_Text under study_.
Segment Open

When families first begin the process of transitioning from public or private education to homeschooling, they often find that it is easy to become overwhelmed with all the information available. What style or method of homeschooling should they use? What kind of learner is my child? Which, if any, the curriculum would be best? Are there state or local laws that need to be followed? With so much going on, families often overlook one of the most important steps that they need to prepare for their educational change. Deschooling!
Deschooling is a term that is unfamiliar to most people- even families beginning to homeschool. Deschooling is a term that was introduced in the early 1970s by Ivan Illich in his book “Deschooling Society.” Illich, an Austrian/ Croatian philosopher, and Roman Catholic priest were known for his “radical” arguments that modern technologies and societal constructs were essentially illusory and that their artificial nature undermined the ability of human beings to be self-sufficient and degraded their freedom and dignity. Illich especially focused on the medical field and mass education; which he believed were the primary establishments responsible for the institutionalization and manipulation of basic aspects of human nature. In his book, Illich claims that “forcing mandatory schooling on all children unnaturally separates academic learning from life.” He essentially believed that education is “unworldly” and causes the world itself to become seen as “non-educational.”

Segment Closed

_Dataset entries_.
Segment Open

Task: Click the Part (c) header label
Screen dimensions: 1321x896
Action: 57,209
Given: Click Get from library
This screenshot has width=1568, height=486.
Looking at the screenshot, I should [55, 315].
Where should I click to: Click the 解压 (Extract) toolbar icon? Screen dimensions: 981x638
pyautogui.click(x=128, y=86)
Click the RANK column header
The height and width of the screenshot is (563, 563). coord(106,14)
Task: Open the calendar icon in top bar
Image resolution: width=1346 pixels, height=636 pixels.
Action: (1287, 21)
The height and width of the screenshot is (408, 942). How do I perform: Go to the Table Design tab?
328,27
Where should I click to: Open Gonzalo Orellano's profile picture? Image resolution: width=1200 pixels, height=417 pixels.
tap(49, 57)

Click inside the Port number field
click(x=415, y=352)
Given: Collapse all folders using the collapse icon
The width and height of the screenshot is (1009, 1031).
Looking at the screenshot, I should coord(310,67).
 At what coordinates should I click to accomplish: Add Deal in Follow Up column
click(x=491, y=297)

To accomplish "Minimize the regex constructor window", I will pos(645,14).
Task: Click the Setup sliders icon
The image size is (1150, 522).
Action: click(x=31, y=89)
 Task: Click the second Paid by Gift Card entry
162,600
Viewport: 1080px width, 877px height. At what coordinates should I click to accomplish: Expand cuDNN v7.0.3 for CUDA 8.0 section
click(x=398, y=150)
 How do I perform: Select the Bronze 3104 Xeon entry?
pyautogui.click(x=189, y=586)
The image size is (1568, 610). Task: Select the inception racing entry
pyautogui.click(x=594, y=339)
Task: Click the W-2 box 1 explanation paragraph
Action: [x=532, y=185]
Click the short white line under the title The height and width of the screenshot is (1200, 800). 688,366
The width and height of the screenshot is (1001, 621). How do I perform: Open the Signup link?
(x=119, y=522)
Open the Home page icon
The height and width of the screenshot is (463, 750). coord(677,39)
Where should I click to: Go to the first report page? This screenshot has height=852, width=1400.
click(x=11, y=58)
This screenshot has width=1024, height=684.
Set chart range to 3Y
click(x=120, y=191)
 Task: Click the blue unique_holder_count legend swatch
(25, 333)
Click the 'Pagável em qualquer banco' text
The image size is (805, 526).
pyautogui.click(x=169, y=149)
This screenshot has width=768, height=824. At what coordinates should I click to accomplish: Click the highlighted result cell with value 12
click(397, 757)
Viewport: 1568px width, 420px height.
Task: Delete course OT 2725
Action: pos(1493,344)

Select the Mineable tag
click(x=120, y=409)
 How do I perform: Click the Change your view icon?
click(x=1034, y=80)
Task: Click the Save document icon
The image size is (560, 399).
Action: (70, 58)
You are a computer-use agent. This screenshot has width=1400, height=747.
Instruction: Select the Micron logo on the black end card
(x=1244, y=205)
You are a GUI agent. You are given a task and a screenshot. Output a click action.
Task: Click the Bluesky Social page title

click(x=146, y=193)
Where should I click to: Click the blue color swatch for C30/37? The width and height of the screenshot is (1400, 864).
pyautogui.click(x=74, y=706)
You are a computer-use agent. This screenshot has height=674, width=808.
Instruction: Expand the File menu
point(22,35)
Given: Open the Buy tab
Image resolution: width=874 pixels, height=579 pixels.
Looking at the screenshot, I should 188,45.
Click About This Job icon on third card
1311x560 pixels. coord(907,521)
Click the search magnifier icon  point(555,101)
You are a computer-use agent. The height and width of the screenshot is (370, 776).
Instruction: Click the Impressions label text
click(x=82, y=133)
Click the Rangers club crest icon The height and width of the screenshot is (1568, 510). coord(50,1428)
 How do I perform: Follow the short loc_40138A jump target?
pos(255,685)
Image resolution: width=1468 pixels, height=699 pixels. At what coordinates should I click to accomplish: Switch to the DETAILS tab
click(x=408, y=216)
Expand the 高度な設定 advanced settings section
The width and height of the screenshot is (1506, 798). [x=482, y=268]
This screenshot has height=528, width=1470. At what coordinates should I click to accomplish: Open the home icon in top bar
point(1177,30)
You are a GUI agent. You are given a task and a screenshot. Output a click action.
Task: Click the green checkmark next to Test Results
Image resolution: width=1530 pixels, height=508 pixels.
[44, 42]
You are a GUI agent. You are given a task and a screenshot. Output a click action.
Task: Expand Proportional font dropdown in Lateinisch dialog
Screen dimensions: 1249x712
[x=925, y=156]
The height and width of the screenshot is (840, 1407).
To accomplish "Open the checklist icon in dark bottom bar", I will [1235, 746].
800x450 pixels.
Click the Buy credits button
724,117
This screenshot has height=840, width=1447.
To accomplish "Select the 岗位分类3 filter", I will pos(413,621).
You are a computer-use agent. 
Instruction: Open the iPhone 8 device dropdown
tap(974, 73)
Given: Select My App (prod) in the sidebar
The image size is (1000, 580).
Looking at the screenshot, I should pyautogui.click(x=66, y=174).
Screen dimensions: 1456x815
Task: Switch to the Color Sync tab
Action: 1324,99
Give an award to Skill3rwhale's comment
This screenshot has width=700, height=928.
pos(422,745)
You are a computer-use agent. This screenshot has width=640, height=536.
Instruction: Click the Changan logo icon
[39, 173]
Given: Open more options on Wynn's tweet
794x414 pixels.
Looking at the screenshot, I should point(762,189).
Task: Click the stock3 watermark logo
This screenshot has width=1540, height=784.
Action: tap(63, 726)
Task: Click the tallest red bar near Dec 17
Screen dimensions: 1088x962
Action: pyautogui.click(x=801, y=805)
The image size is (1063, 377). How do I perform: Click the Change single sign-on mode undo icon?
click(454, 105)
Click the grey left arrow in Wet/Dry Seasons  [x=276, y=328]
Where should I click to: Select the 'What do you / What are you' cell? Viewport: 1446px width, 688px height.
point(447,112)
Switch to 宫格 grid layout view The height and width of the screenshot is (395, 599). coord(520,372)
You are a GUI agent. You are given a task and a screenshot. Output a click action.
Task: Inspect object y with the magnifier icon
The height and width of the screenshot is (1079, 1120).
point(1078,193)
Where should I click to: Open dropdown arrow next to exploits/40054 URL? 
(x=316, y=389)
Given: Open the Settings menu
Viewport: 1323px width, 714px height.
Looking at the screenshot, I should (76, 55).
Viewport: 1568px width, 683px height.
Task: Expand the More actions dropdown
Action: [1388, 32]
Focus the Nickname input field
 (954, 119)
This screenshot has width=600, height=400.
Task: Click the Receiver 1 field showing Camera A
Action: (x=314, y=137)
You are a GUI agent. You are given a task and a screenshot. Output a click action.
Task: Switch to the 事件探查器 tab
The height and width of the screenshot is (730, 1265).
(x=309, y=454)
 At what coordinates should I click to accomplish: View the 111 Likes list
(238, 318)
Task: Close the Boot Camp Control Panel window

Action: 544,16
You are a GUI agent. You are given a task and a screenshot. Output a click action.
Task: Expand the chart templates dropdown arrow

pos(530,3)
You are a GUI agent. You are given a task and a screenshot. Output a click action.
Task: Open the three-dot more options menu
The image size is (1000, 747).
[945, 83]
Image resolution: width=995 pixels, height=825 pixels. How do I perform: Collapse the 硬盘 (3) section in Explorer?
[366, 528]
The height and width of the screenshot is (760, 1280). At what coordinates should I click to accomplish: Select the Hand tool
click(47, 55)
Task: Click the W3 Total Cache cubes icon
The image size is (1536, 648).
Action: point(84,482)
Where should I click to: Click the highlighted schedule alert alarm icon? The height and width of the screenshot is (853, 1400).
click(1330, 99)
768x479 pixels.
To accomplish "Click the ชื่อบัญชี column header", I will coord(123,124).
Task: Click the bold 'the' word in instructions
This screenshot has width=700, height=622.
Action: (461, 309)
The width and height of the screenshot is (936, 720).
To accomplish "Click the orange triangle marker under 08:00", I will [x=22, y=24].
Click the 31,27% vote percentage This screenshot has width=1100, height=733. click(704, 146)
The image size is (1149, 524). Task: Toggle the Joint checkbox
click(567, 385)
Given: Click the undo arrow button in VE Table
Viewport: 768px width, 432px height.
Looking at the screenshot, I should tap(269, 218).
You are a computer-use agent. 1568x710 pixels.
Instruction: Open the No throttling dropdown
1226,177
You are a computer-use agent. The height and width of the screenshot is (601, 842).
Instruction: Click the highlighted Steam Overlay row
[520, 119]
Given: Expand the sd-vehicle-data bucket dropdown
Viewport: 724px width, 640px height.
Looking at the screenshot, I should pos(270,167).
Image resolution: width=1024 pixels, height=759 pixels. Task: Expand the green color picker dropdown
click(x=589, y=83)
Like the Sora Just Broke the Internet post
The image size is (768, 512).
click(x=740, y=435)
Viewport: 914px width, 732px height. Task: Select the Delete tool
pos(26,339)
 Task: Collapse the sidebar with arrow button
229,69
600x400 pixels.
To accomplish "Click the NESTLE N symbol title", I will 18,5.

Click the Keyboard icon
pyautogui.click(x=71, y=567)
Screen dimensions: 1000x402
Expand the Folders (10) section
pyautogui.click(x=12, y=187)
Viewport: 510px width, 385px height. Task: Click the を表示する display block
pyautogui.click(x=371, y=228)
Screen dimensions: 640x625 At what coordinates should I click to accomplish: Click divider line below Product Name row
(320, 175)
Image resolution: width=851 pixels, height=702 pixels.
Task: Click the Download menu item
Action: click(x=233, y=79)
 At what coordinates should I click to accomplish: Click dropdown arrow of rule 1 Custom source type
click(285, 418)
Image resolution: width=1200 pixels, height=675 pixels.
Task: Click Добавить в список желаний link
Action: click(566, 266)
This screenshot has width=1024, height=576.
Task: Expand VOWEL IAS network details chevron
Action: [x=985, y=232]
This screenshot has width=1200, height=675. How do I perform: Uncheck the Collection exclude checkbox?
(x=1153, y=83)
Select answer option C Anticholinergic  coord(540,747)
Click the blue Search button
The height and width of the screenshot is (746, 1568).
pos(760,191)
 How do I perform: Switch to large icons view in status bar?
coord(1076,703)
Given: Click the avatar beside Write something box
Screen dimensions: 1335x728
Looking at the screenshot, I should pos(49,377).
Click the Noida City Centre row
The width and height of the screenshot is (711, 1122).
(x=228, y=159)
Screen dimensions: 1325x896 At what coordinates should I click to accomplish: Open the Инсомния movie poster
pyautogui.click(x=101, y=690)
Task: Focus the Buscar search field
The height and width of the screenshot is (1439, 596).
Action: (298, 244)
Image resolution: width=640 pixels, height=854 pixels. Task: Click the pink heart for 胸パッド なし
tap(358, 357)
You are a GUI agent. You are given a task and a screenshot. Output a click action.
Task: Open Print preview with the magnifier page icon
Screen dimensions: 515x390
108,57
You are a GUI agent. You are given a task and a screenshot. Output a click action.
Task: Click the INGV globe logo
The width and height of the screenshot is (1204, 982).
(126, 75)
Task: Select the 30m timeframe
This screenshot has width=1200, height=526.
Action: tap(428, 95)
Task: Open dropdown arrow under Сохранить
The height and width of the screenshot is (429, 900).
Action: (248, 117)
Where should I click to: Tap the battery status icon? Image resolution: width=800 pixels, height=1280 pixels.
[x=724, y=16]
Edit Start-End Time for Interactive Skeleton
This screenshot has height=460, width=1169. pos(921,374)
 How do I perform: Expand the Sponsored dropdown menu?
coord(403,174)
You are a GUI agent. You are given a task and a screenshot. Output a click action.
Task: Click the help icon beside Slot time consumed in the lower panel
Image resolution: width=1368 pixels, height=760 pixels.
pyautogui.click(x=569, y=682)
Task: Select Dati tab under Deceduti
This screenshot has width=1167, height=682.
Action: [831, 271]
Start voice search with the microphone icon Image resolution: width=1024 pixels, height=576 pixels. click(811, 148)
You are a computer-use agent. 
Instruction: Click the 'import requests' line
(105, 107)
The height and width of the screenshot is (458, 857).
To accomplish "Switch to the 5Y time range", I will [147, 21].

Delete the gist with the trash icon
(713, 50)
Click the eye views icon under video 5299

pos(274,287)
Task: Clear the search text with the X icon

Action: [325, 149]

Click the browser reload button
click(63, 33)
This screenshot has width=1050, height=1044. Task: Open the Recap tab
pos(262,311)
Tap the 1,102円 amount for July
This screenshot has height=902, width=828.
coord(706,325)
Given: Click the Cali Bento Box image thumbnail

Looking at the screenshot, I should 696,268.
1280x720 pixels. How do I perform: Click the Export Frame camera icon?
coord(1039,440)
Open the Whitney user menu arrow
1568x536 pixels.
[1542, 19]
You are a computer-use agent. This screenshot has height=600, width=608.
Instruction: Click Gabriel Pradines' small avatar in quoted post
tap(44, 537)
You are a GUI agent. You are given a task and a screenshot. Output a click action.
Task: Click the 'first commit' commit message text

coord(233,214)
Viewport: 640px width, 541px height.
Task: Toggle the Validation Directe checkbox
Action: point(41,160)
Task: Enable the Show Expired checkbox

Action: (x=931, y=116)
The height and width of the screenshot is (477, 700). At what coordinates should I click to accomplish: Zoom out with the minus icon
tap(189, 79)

Segment Closed

_Work order_. Copy out the text on deschooling word for word, in full.

_Your response_.
When families first begin the process of transitioning from public or private education to homeschooling, they often find that it is easy to become overwhelmed with all the information available. What style or method of homeschooling should they use? What kind of learner is my child? Which, if any, the curriculum would be best? Are there state or local laws that need to be followed? With so much going on, families often overlook one of the most important steps that they need to prepare for their educational change. Deschooling!
Deschooling is a term that is unfamiliar to most people- even families beginning to homeschool. Deschooling is a term that was introduced in the early 1970s by Ivan Illich in his book “Deschooling Society.” Illich, an Austrian/ Croatian philosopher, and Roman Catholic priest were known for his “radical” arguments that modern technologies and societal constructs were essentially illusory and that their artificial nature undermined the ability of human beings to be self-sufficient and degraded their freedom and dignity. Illich especially focused on the medical field and mass education; which he believed were the primary establishments responsible for the institutionalization and manipulation of basic aspects of human nature. In his book, Illich claims that “forcing mandatory schooling on all children unnaturally separates academic learning from life.” He essentially believed that education is “unworldly” and causes the world itself to become seen as “non-educational.”